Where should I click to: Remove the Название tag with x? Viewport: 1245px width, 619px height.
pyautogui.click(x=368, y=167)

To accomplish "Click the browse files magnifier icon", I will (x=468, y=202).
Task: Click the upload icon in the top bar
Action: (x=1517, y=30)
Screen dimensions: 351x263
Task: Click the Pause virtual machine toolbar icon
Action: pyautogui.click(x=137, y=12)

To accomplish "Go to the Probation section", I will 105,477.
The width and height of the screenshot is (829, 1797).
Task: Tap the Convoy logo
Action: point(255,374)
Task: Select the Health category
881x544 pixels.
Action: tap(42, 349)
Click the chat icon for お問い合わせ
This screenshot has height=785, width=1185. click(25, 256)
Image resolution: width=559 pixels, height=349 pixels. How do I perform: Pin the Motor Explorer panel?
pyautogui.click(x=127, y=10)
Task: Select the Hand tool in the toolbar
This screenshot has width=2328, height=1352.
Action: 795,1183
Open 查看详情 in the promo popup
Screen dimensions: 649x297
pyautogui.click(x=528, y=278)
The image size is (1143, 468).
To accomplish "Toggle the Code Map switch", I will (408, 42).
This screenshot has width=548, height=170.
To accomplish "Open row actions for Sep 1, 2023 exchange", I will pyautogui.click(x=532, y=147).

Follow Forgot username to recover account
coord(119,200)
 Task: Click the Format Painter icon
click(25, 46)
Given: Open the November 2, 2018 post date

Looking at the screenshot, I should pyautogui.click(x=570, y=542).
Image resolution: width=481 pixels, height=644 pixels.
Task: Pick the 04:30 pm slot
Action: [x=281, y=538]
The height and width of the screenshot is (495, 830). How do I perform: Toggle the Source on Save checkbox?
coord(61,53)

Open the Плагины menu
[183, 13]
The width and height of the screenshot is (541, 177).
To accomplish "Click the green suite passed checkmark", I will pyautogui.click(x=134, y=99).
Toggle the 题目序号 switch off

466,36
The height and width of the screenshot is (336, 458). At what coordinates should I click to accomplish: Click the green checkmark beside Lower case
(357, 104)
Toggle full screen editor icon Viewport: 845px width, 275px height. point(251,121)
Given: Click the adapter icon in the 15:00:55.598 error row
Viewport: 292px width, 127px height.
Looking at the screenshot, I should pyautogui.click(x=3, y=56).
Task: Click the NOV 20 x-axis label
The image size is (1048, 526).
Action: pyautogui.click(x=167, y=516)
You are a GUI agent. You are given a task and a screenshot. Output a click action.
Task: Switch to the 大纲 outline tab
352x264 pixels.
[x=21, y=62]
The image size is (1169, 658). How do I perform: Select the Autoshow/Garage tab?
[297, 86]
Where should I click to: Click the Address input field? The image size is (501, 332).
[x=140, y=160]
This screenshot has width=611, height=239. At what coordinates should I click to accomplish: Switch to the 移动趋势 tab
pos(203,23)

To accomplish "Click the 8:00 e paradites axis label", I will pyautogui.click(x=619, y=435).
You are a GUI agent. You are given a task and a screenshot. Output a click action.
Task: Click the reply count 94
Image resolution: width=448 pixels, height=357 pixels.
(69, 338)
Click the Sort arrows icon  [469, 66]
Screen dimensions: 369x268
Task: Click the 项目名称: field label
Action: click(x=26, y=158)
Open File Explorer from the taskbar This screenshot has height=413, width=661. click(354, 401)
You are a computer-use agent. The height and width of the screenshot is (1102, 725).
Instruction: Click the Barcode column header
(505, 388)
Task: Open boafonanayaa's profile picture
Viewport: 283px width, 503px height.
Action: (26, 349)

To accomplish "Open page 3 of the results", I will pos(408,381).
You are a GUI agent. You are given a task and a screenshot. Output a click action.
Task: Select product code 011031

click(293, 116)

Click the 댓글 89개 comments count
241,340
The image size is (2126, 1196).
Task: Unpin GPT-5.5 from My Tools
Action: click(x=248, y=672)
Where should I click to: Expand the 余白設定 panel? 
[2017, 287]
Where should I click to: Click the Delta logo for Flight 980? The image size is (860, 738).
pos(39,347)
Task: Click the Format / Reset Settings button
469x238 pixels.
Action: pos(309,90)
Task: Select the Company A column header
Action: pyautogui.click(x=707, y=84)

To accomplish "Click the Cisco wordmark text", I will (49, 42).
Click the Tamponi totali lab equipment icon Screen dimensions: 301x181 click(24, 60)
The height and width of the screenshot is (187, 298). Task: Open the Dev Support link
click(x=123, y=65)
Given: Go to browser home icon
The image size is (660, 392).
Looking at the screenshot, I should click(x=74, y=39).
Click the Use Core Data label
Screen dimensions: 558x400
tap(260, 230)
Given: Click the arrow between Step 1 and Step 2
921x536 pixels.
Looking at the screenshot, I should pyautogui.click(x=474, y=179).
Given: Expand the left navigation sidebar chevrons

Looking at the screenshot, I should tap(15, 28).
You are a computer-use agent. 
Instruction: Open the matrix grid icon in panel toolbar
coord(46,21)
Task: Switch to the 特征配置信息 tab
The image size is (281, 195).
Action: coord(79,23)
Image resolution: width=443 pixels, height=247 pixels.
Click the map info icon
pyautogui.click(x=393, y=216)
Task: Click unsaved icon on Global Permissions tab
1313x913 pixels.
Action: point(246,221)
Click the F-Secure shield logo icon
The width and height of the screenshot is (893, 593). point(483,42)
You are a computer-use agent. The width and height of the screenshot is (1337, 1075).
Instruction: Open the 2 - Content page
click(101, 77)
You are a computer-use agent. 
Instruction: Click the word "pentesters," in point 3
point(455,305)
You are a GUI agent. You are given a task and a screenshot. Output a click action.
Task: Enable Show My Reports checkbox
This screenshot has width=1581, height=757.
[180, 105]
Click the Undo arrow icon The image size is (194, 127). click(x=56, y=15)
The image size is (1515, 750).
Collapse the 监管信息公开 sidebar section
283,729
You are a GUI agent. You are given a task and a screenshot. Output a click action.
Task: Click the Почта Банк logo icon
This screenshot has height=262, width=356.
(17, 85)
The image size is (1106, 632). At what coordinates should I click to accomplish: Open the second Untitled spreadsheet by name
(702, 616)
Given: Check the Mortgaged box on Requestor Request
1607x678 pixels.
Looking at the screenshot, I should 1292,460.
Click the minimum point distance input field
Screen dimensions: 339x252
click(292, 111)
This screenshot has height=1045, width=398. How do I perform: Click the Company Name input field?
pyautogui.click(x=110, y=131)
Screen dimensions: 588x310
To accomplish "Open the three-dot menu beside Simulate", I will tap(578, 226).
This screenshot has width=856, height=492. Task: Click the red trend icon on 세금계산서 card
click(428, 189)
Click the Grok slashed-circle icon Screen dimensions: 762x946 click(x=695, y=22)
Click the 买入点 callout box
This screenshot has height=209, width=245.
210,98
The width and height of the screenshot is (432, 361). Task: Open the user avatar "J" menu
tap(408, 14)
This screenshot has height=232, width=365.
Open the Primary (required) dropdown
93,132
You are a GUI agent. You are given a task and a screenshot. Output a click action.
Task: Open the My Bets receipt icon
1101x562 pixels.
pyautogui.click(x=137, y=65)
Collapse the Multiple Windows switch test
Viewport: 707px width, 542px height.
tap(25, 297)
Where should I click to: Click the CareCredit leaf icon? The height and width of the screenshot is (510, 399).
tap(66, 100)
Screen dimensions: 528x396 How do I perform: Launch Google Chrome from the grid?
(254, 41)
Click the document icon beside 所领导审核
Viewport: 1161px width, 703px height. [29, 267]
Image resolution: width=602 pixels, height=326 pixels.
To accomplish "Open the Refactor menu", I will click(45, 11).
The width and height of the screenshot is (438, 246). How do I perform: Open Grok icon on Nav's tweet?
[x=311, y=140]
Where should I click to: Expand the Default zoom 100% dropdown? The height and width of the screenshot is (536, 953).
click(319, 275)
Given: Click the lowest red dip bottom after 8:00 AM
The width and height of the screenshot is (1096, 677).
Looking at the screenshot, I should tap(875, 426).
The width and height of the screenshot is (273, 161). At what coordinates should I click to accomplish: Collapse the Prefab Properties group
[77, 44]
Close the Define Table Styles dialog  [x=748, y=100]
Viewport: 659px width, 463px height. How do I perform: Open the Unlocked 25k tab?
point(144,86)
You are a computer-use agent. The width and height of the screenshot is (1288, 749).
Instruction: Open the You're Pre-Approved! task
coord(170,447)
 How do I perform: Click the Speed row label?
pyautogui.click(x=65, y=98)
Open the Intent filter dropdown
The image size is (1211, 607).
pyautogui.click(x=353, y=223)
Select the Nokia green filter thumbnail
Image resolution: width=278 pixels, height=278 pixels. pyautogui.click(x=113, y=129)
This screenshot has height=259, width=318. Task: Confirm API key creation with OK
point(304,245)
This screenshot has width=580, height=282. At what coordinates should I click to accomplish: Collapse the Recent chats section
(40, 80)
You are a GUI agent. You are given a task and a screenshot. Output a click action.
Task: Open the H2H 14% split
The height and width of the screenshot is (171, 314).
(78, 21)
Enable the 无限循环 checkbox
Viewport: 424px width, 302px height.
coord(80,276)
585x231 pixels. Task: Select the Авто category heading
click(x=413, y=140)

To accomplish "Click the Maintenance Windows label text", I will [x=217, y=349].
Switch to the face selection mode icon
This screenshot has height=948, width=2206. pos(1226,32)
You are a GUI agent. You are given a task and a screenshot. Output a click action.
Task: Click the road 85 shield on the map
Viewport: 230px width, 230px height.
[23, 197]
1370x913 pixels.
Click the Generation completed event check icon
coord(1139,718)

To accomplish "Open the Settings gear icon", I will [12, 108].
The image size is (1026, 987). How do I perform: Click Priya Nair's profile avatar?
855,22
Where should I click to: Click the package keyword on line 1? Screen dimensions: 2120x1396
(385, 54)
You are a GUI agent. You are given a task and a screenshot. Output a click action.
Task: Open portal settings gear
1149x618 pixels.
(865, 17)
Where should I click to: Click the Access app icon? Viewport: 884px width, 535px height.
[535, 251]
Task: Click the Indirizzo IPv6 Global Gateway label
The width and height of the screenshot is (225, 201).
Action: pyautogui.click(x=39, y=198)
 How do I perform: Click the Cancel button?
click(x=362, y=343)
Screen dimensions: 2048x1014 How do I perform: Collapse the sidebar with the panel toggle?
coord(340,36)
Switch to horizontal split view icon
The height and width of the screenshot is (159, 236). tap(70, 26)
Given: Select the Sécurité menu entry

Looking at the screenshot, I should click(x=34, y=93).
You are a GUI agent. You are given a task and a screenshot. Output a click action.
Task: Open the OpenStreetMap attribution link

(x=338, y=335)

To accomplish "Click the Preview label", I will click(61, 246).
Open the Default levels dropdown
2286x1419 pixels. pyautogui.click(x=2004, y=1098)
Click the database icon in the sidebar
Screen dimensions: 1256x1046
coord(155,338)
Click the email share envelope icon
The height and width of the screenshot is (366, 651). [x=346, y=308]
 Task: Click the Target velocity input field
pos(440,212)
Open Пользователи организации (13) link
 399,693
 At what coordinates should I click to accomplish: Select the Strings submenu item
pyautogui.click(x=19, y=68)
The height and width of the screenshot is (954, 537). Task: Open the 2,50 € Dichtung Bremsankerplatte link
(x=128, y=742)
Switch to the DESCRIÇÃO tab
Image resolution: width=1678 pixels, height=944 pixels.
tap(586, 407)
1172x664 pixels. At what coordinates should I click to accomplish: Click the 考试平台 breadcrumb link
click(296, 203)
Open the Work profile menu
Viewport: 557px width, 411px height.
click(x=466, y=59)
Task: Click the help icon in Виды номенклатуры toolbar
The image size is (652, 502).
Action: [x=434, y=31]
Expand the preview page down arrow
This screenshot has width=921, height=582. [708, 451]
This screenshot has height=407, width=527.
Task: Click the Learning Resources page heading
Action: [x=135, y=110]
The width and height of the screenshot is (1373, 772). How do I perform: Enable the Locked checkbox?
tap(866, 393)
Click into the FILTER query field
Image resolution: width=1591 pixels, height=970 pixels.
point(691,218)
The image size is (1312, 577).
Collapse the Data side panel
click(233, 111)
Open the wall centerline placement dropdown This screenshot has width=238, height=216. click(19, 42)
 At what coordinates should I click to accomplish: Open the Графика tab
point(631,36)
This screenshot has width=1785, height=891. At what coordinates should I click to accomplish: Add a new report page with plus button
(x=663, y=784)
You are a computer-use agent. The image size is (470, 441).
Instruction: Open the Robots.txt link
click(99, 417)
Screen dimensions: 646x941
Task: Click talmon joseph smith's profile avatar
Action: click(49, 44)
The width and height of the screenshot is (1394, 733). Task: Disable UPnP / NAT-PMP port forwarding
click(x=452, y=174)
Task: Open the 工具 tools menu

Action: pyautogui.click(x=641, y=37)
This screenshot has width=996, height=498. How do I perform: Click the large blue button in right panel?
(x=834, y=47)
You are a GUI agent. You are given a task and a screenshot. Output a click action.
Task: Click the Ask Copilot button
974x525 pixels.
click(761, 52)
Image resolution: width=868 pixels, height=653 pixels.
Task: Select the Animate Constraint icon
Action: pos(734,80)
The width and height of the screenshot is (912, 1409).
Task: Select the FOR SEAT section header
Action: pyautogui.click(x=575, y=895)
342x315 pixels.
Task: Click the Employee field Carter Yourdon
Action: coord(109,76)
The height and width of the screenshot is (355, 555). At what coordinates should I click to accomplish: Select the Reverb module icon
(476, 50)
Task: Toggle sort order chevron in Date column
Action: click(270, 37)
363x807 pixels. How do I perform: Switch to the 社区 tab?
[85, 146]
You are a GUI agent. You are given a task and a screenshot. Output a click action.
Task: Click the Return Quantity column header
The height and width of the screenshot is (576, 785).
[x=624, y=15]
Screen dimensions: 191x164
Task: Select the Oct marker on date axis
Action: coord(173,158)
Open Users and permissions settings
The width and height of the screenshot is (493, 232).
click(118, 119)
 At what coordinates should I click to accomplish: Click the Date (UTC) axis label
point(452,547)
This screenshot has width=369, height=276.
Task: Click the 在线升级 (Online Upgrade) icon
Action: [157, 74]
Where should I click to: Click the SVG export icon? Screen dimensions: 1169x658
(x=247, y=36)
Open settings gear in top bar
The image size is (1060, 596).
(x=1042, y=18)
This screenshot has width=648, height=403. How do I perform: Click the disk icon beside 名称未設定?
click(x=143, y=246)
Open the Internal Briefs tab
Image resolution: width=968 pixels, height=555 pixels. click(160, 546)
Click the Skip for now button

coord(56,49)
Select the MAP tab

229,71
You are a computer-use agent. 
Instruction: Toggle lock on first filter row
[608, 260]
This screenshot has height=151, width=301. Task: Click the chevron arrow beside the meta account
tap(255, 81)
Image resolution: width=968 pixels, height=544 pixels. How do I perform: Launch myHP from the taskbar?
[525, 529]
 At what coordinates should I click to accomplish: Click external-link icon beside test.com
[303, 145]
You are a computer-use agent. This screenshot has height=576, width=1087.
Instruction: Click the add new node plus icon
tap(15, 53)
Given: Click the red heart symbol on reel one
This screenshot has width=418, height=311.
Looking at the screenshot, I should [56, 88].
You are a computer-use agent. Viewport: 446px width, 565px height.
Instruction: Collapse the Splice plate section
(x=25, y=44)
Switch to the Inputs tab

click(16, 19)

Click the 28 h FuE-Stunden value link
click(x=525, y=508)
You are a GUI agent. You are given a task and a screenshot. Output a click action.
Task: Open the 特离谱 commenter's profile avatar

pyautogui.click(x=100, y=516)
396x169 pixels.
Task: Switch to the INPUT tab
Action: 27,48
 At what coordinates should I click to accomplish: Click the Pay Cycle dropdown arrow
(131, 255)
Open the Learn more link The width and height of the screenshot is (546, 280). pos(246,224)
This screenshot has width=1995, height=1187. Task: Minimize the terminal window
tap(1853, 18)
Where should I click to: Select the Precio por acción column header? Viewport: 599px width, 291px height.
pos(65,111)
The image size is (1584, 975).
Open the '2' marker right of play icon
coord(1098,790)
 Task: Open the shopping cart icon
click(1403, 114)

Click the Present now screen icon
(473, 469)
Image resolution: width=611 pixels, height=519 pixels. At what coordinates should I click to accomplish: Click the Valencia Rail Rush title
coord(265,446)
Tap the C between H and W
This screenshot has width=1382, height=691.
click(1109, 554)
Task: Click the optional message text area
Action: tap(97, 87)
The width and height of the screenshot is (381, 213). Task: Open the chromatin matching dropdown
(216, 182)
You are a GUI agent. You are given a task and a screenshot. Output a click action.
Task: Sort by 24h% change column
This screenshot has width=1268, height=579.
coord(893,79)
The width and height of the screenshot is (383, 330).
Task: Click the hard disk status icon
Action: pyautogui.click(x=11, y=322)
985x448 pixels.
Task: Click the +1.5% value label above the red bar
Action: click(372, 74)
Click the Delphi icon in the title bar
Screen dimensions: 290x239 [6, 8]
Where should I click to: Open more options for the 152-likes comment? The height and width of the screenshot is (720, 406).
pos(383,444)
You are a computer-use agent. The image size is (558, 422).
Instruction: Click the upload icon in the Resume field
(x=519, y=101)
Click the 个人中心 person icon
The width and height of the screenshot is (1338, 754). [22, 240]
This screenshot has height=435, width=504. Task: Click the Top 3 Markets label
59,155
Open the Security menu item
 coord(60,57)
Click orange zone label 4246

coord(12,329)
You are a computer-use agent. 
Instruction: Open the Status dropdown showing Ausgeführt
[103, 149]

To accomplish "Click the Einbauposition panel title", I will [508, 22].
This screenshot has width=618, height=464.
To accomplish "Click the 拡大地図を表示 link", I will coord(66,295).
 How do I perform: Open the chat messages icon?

========

**What needs to be done:**
Lay out the records from the line containing "Click the Present now screen icon" through the line containing "coord(265,446)", inclusive, as a two-column CSV with the header instruction,response. Give one row per record, with each field quoted and any line breaks replaced by spaces.

**Response to this task:**
instruction,response
"Click the Present now screen icon","(473, 469)"
"Image resolution: width=611 pixels, height=519 pixels. At what coordinates should I click to accomplish: Click the Valencia Rail Rush title","coord(265,446)"